Tipranavir ist ein Substrat, ein Aktivator und ein Hemmstoff von Cytochrom P450 3A. Bei Anwendung in Kombination mit Ritonavir resultiert insgesamt eine Hemmung von CYP450 3A. Die gleichzeitige Anwendung von Tipranavir/Ritonavir und Wirkstoffen, die bevorzugt durch CYP3A verstoffwechselt werden, kann zu Veränderungen der Plasmakonzentrationen von Tipranavir oder dieser anderen Wirkstoffe führen und deren therapeutische Effekte und Nebenwirkungen verändern.

Da Nukleosid- und Nukleotidanaloga das CYP450-Enzymsystem nicht signifikant beeinflussen, ist für Tipranavir keine Dosisanpassung bei gemeinsamer Anwendung mit diesen Wirkstoffen erforderlich. Tipranavir ist ein Substrat des P-Glycoproteins P-gp. Bei gleichzeitiger Anwendung von Tipranavir und Wirkstoffen, die CYP3A und/oder P-gp induzieren, kann die Tipranavir-Konzentration erniedrigt und der therapeutische Effekt verringert sein. Arzneimittel, die P-gp hemmen, können die Tipranavir-Plasmakonzentration erhöhen.
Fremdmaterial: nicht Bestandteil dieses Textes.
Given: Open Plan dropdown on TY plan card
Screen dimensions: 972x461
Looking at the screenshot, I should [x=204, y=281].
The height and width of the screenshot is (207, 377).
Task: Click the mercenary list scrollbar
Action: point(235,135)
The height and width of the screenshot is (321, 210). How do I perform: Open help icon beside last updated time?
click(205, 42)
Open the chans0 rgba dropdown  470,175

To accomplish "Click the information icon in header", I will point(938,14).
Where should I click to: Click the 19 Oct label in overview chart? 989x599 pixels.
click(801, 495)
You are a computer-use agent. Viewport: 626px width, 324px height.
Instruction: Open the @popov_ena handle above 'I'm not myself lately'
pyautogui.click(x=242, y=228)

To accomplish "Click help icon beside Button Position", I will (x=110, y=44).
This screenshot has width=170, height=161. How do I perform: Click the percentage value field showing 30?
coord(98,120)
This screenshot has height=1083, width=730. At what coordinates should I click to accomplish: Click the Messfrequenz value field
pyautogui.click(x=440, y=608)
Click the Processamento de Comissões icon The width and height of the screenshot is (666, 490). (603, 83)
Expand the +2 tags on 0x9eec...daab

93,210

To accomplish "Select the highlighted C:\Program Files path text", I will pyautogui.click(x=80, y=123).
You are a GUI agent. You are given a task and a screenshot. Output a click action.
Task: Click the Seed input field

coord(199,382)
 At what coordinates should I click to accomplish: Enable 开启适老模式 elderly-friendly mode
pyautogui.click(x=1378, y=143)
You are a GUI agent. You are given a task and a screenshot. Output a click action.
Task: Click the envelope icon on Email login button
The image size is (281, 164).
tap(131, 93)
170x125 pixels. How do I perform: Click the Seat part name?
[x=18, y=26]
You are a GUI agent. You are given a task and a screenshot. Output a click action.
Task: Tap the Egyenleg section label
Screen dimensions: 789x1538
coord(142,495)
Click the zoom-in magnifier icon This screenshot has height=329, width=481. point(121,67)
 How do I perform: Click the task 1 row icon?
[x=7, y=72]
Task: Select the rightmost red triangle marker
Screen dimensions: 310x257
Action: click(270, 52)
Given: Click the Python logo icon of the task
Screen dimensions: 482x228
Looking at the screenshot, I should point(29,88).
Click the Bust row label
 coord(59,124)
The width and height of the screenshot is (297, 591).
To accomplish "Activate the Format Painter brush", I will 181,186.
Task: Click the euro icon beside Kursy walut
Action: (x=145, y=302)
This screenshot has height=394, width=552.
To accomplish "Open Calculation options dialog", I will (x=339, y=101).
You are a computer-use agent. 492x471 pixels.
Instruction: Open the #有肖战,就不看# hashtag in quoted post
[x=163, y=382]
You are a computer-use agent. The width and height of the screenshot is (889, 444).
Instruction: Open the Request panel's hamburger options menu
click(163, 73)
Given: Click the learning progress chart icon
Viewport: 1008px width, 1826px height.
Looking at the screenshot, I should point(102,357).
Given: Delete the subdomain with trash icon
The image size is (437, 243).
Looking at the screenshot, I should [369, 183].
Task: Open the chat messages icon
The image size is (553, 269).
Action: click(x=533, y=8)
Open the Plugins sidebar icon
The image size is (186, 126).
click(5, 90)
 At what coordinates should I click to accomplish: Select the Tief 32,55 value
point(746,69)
Deshalb sind zahlreiche Wechselwirkungen mit anderen Arzneimitteln zu beachten. Die gleichzeitige Anwendung von zahlreichen Substanzen ist absolut kontraindiziert. So hat die gleichzeitige Gabe von Rifampicin oder Johanniskraut-Präparaten stark erniedrigte Tipranavir-Plasmaspiegel zur Folge, was den therapeutischen Effekt von Tipranavir verringert oder gefährdet. Dagegen steigen die Plasmaspiegel von Arzneimitteln, deren Clearance in hohem Maß von den Cytochrom-P450-Enzymen CYP3A4 oder 2D6 abhängt, in Kombination mit Tipranavir/Ritonavir stark an, was mit schwerwiegenden, teils lebensbedrohlichen Nebenwirkungen verbunden ist. Dazu gehören Amiodaron, Chinidin, Astemizol, Terfenadin, Ergotamin, Dihydroergotamin, Cisaprid, Pimozid, Sertindol, Triazolam, Simvastatin oder Lovastatin sowie Flecainid und Propafenon.

Lebertoxische Wirkung

Ein Problem von Tipranavir ist ferner die Lebertoxizität: Unter der Therapie mit Tiprinavir/Ritonavir erkrankten Patienten an Hepatitis und Leberversagen, es kam zu einzelnen Todesfällen. Die Transaminasen sollen deshalb in jedem Fall vor Therapiebeginn und dann regelmäßig während der Therapie gemessen werden. Bei Patienten mit erhöhten Transaminasen, Hepatitis-B- oder Hepatitis-C-Koinfektion muss wegen potenzieller Verschlechterung der Leberfunktion das Nutzen-Risiko-Verhältnis sehr sorgfältig abgewogen werden.

Vor allem gastrointestinale Nebenwirkungen

Die häufigsten Nebenwirkungen waren gastrointestinale Störungen wie Diarrhö und Übelkeit, Erbrechen, Flatulenz, Trommelbauch, Bauchschmerzen, weiche Stühle, Dyspepsie Hypertriglyzeridämie, Hyperlipidämie und Anorexie. Häufig kam es außerdem zu Kopfschmerzen, Erschöpfung, Hautausschlägen und Pruritus.